Due to what defense attorneys and the judge characterized as a grammatical misstep by an assistant district attorney to a grand jury, the indictment against NYPD Officer Richard Haste, charged with the shooting death of Bronx teen Ramarley Graham, has been thrown out.
Haste was arraigned last year on manslaughter charges for fatally shooting the 18-year-old. Haste and other officers said they believed Graham had a gun in his waistband when they followed him home and into his apartment.
"It cannot be said more forcefully that we disagree with the court," the statement read. "As we await the court's written decision, we will begin the process of weighing which of the options—appeal of the decision or representation to the grand jury—better serve the people of the Bronx."
Graham was reportedly flushing a small amount of marijuana down the toilet when cops burst in on him and shot him.
The NYPD at the time said that Haste was inadequately trained for the undercover street narcotics assignment he had just been posted to a few months prior.
Graham's parents and community members gathered outside the Bronx Hall of Justice today to protest the decision.
In a statement, Graham's father Frank said, "We will keep fighting no matter what. We will never stop until justice is service in this case, until Richard Haste goes to prison for murdering our son."
The elder Graham noted the options of going back to the grand jury for a second try or taking the case to federal court.

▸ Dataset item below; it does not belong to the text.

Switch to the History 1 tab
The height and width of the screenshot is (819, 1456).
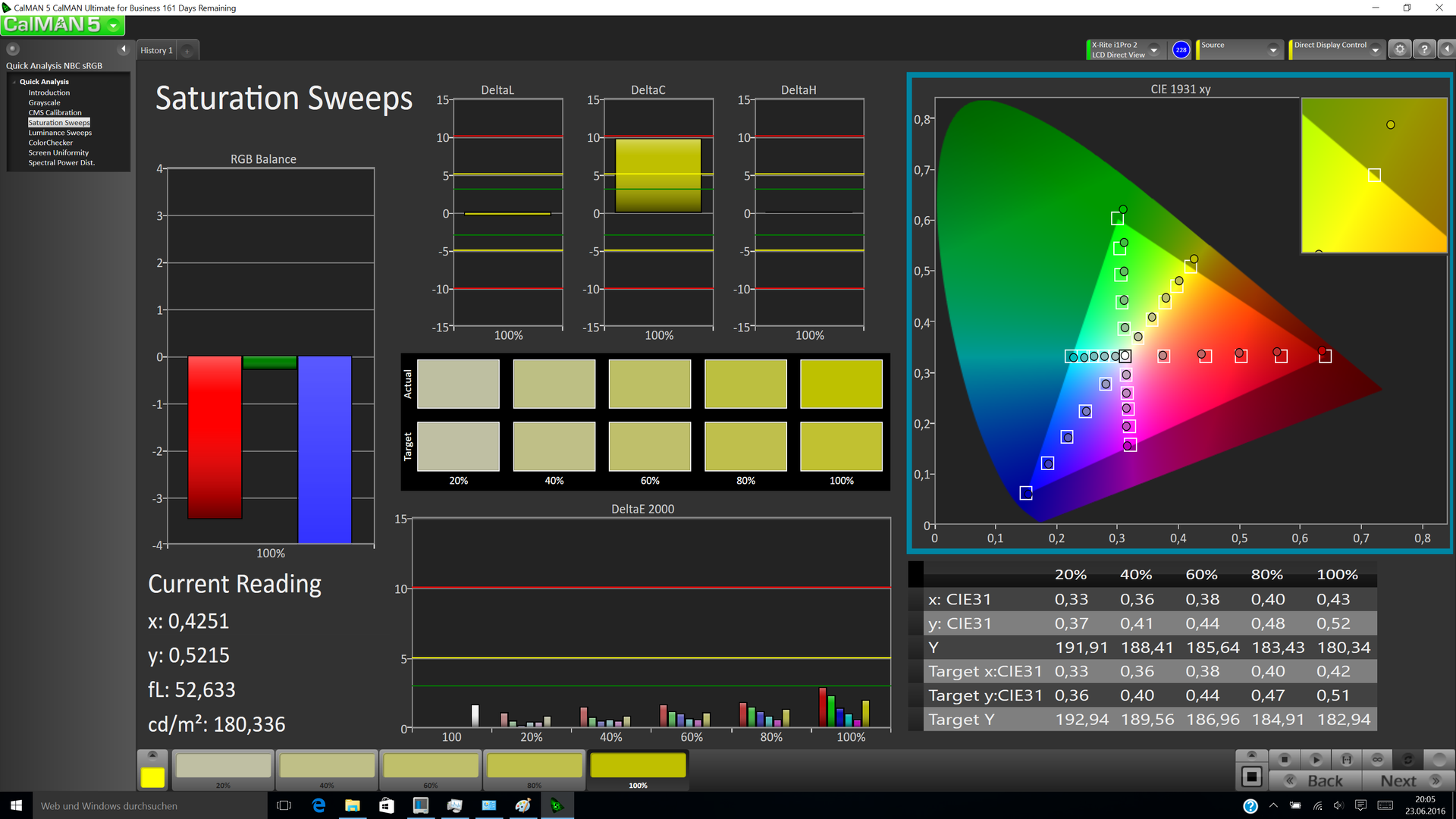pos(156,50)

The memo from the DA's office decrying judge's decision says that the crux of the issue is a claim of a semantical error — which they say cannot even legitimately be called an error.

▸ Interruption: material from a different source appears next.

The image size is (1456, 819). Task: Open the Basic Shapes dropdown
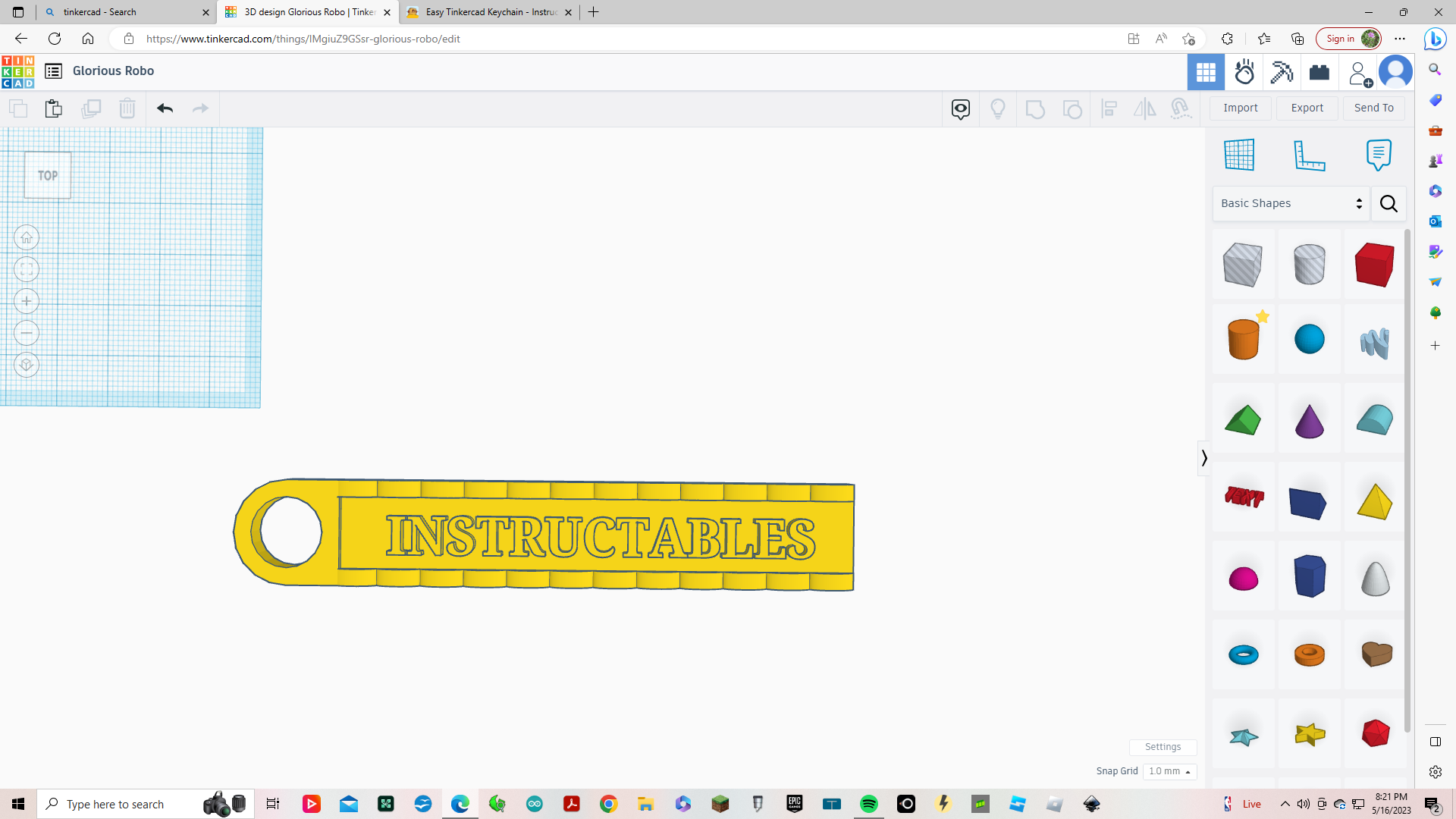pyautogui.click(x=1290, y=203)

The ADA reportedly advised the grand jury not to let their determination of Haste's guilt — or lack thereof — rest on the "reasonableness" of the claims of the officers who told him they believed Graham had a gun, but rather on the "reasonableness" of Haste's "conduct," his decision to shoot Graham. Essentially, even if it seemed reasonable to believe that Graham had a gun, was shooting him in that moment — confronted at close range after bursting into his bathroom — reasonable in itself?
The memo from DA Robert Johnson noted that the ADA's advice was actually not solely to the benefit of the prosecution.
"The danger existed that, had the Grand Jury found that the officers who made the erroneous communications to be incredible, there would be an adverse spillover effect on the defendant because he relied on misinformation, and that the Grand Jury might find him to be unjustified on this basis alone," the memo read.
"It would indeed be ironic if an instruction designed to alleviate any prejudice to defendant arising from the testimony before the Grand Jury was read incorrectly to mean the opposite," Johnson concluded.